I was at a friend’s house one time and he was holding his daughter upside down by her ankles (safely) and smiling at her. From the outside looking in, one might imagine that the baby should be freaking out. This new orientation and the strange feeling of gravity reversed must be terrifying. But looking into her eyes, I could see how calm she was. In Christ’s teachings children represent a model of openness and trust. I am never going to forget the face that that little baby was making being hung upside down like, ‘Yeah, I’m in my dad’s arms and everything is perfectly okay’.

The love of a good father, of a good mother, whether we speak of natural fatherhood and motherhood, but above all spiritual, has a great virtue: it impels us to be ourselves fathers or mothers. It is a true contagion, a desire difficult to avoid, even if we would like to repress it, to be fathers or mothers.

It can happen, of course, that if we meet an excellent doctor when we are young, we feel the desire to follow this profession, and it can even become a way of life. But only motherhood or fatherhood are able to make us unfold and release all the love that God has put in us, all the unconditional forgiveness that gushes out like lava from a volcano.

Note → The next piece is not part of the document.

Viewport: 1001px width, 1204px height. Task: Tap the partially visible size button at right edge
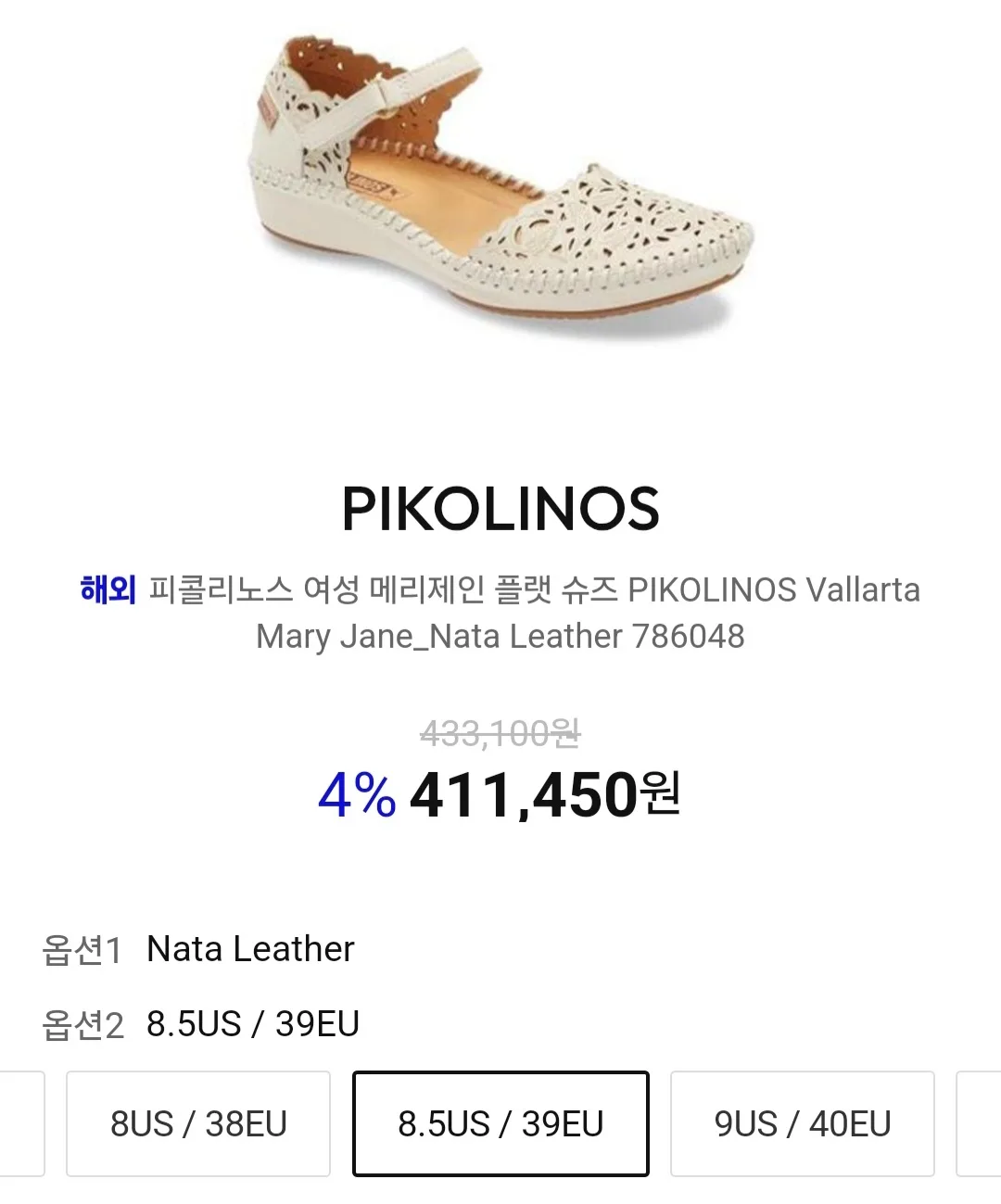click(x=979, y=1123)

Moreover, only those who live the love of a father or a mother are capable of directing their affection and tenderness to ANY human being, which may seem a paradox. Indeed, one might think that the father and mother love their children in an unrepeatable way, but for some good reason he calls God Father and recognizes that the most insignificant of his children is called to receive a love such as He Himself received. Christ has a real need to share his joy, his joy of being a son: I have come that they may have life and have it more abundantly (Jn 10:10).